BY ERIC REGULY, The Globe and Mail
May 22, 2008

ROME — Canada will lend its biggest military aircraft, the C-17 cargo lifter, to the World Food Program to deliver WFP helicopters to Myanmar, Foreign Affairs Minister Maxime Bernier announced last night.

Mr. Bernier offered the plane after Myanmar said it will let the WFP bring 10 helicopters into the country to deliver emergency supplies to stranded cyclone victims. "Canada is there to help the people of Burma and we have a C-17 available," he said after a meeting in Rome with Franco Frattini, his Italian counterpart.

The plane will make at least one long-range flight to take two WFP helicopters from Ukraine to either Myanmar (formerly called Burma) or Thailand. "I hope the plane will be allowed to go into Burma, but it may land in Bangkok instead," Mr. Bernier said. "We'll do this flight as quickly as possible."

■ **Given data**:
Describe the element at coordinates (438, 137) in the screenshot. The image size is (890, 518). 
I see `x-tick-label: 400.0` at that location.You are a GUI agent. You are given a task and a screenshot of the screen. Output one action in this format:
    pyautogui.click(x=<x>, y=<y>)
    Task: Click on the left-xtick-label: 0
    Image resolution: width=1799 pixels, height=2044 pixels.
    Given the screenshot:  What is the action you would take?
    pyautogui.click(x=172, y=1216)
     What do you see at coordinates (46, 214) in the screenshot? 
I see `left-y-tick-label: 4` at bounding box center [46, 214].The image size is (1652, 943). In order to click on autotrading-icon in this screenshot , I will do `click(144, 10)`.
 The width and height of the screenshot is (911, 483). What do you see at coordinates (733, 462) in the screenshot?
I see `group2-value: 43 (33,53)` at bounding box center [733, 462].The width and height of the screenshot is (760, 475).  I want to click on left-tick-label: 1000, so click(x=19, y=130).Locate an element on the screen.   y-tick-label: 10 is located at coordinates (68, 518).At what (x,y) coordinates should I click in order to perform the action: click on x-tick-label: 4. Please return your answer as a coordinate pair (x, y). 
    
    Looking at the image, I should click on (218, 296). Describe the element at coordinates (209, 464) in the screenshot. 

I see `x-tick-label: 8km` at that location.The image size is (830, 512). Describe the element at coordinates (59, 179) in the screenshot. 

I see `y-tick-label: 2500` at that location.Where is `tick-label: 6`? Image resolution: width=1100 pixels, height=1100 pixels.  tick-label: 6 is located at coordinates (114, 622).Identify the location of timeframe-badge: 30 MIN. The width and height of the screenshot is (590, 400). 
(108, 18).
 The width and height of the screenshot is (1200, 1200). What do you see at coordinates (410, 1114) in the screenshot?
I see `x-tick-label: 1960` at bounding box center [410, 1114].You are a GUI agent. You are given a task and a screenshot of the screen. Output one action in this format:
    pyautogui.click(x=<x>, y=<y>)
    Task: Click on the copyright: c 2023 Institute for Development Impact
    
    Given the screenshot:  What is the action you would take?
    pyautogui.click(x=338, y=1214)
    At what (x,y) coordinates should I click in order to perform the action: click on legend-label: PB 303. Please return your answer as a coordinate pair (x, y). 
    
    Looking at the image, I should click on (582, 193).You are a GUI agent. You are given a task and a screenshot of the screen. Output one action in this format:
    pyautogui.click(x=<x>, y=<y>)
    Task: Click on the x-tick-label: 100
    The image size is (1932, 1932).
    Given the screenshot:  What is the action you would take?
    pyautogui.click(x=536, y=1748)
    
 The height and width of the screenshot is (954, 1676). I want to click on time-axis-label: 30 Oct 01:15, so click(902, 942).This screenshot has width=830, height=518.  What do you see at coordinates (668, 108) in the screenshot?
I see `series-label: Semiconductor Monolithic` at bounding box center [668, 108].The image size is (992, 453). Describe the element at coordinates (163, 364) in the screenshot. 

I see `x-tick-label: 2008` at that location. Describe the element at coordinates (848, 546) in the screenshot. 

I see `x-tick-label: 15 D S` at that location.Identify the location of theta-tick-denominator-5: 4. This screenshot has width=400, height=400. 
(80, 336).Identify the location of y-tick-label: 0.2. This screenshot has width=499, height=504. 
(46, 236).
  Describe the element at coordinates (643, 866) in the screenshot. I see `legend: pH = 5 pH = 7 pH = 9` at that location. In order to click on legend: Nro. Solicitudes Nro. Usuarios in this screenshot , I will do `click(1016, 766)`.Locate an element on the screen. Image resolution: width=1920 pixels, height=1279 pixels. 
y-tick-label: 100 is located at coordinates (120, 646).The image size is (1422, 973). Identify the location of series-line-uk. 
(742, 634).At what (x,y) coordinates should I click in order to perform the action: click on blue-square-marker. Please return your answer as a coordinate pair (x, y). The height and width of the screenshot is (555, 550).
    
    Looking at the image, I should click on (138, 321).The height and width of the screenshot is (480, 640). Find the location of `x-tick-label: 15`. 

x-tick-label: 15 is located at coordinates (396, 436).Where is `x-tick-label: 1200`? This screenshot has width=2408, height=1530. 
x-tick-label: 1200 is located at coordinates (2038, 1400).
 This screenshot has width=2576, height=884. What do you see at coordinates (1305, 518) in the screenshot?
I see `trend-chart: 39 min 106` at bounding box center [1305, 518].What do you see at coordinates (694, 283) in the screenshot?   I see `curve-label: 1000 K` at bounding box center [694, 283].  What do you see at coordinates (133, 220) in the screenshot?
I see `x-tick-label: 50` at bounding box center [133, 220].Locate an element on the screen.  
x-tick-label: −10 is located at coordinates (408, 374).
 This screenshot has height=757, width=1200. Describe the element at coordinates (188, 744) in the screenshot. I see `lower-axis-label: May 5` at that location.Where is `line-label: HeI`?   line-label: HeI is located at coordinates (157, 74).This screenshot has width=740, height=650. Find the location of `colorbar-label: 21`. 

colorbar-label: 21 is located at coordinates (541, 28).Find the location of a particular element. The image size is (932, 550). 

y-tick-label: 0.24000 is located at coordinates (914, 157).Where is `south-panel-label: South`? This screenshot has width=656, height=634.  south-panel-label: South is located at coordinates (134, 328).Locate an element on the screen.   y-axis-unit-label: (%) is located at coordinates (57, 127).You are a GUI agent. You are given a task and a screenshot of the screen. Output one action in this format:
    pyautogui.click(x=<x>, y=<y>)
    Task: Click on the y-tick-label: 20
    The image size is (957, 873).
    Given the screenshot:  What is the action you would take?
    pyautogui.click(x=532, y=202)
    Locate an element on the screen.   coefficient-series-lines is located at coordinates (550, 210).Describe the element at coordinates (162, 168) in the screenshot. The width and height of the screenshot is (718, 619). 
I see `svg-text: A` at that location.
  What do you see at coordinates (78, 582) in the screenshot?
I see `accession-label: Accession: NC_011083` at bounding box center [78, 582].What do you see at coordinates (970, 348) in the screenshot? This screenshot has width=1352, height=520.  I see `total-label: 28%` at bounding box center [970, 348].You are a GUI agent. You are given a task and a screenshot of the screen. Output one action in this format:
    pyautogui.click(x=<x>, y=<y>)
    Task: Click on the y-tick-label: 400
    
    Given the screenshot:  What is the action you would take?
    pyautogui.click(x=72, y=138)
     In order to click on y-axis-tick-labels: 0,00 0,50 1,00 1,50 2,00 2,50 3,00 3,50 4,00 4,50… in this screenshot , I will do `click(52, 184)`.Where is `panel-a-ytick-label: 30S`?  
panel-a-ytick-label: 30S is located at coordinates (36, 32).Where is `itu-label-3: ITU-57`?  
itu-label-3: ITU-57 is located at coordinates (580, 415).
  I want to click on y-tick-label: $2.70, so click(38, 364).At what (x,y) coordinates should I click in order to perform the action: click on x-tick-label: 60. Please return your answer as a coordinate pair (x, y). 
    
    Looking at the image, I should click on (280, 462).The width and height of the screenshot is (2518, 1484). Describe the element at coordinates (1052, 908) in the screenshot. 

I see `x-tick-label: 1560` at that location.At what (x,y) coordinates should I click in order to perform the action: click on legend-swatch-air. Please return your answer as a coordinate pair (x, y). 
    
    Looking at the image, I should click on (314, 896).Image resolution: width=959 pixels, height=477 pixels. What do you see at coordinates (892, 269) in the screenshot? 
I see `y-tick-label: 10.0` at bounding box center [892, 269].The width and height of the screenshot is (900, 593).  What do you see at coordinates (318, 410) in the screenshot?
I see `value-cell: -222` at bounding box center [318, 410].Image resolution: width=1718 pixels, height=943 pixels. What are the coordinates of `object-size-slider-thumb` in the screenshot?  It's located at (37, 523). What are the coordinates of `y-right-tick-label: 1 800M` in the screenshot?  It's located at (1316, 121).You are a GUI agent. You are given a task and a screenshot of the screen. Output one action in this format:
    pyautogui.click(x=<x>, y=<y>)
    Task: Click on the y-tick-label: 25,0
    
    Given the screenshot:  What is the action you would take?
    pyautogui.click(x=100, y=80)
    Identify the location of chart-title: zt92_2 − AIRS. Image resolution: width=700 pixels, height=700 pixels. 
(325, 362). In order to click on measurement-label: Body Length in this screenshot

■ **What you need to do**:
1/ Say whether each statement agrees with the article about Canada lending its C-17 to the World Food Program. For each, answer yes or no and quote the deciding words from the article.
(a) The C-17 will pick up WFP helicopters in Ukraine.
(b) Myanmar agreed to let the WFP bring in 20 helicopters.
(c) Mr. Bernier spoke after meeting his Italian counterpart in Rome.
2/ Carry on the article about Canada lending its C-17 to the World Food Program, starting right after its last sentence.

■ **Answers below**:
1/
(a) Yes: "take two WFP helicopters from Ukraine"
(b) No: "let the WFP bring 10 helicopters into the country"
(c) Yes: "he said after a meeting in Rome with Franco Frattini, his Italian counterpart"

2/
He had no other details about the mission.

The arrangement was made earlier in the day, when Mr. Bernier met WFP executive director Josette Sheeran. The WFP, which is based in Rome, is the United Nations' food relief agency. Mr. Bernier asked what assistance was required and Ms. Sheeran said the agency needed cargo planes more than money to buy food. The helicopters don't have the range or the speed to get to Myanmar quickly.

Canada has four C-17s, known as Globemasters, with cavernous interiors. They can carry a payload of 77,500 kilograms and can fly 4,400 kilometres without refuelling.

Ottawa has donated $2-million to the relief effort, which has been stalled by the military government's reluctance to allow relief flights and convoys into Myanmar. While it has welcomed the WFP helicopters, it is not allowing U.S. naval ships to deliver aid.

The May 3 cyclone has left 78,000 Myanmarese dead and another 56,000 missing, according to the latest estimates. As many as 2½ million more are said to be vulnerable to disease and famine.

UN Secretary-General Ban Ki-moon heads to Myanmar today to try to persuade the ruling generals to allow more foreign assistance into the country.

He urged the junta yesterday to focus on saving lives, not on politics, after it said it would not allow delivery of aid from U.S. naval vessels waiting offshore.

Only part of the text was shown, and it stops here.